WHAT YOU SHOULD DO: Where the records below show a line containing "For every named", start copying; end with the line containing "Store Policies", and copy it too.

PROVIDED DATA:
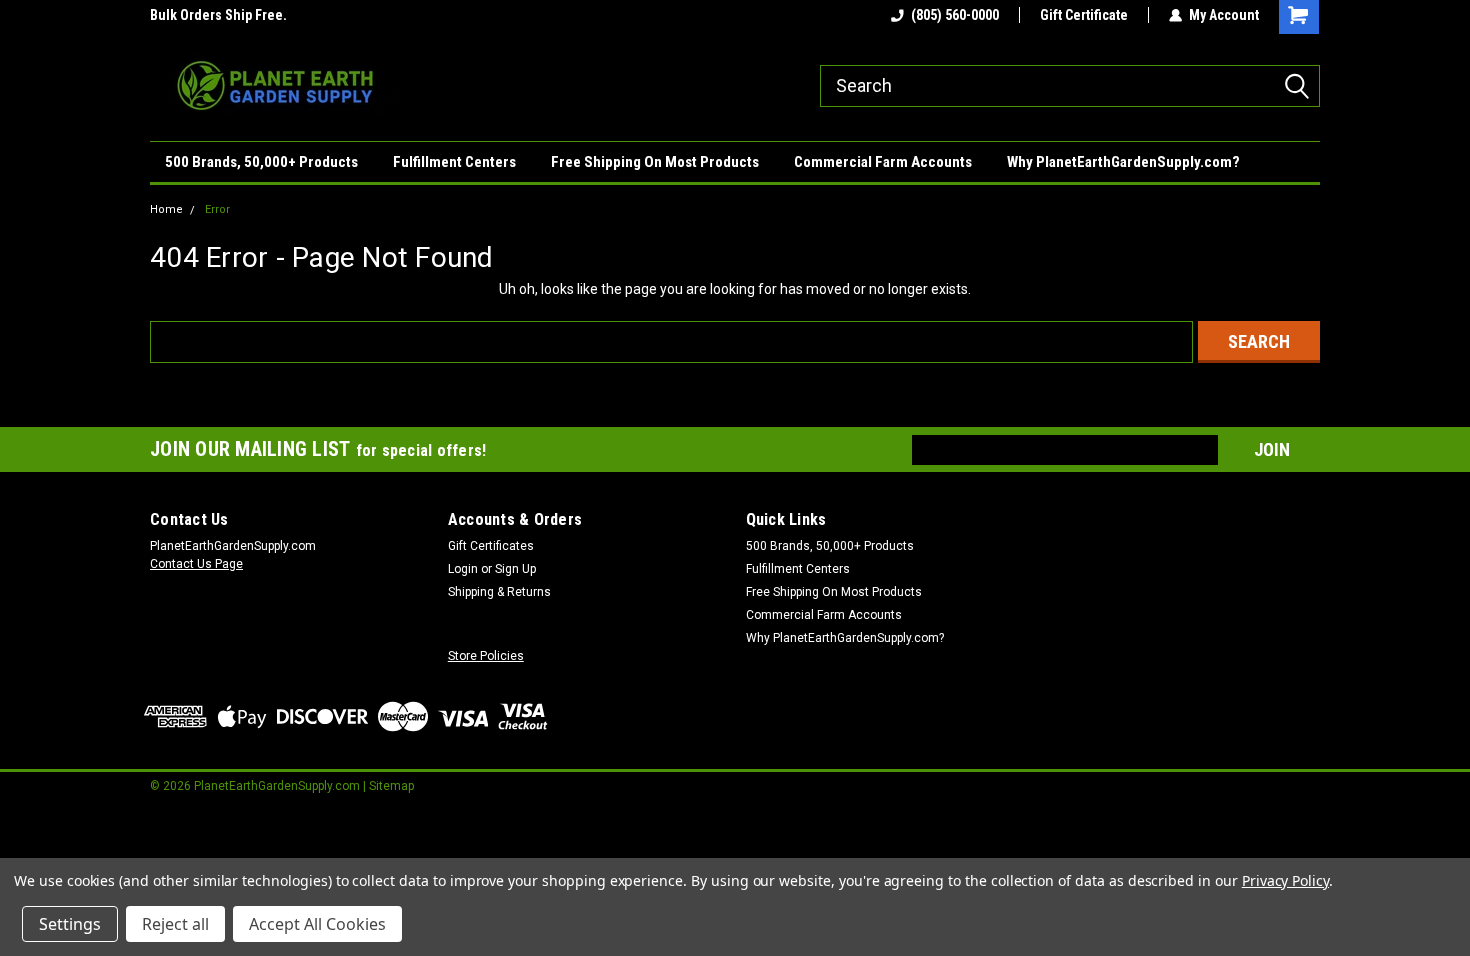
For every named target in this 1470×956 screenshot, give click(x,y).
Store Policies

...

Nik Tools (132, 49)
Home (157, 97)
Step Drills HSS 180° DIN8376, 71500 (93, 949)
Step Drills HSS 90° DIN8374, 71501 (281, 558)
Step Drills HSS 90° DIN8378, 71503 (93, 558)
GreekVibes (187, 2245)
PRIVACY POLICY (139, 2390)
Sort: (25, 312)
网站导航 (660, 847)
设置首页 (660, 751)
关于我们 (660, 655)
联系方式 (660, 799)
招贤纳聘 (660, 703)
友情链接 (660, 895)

ANSWER BOX:
For every named target in this 1470×956 screenshot, give click(x,y).
Store Policies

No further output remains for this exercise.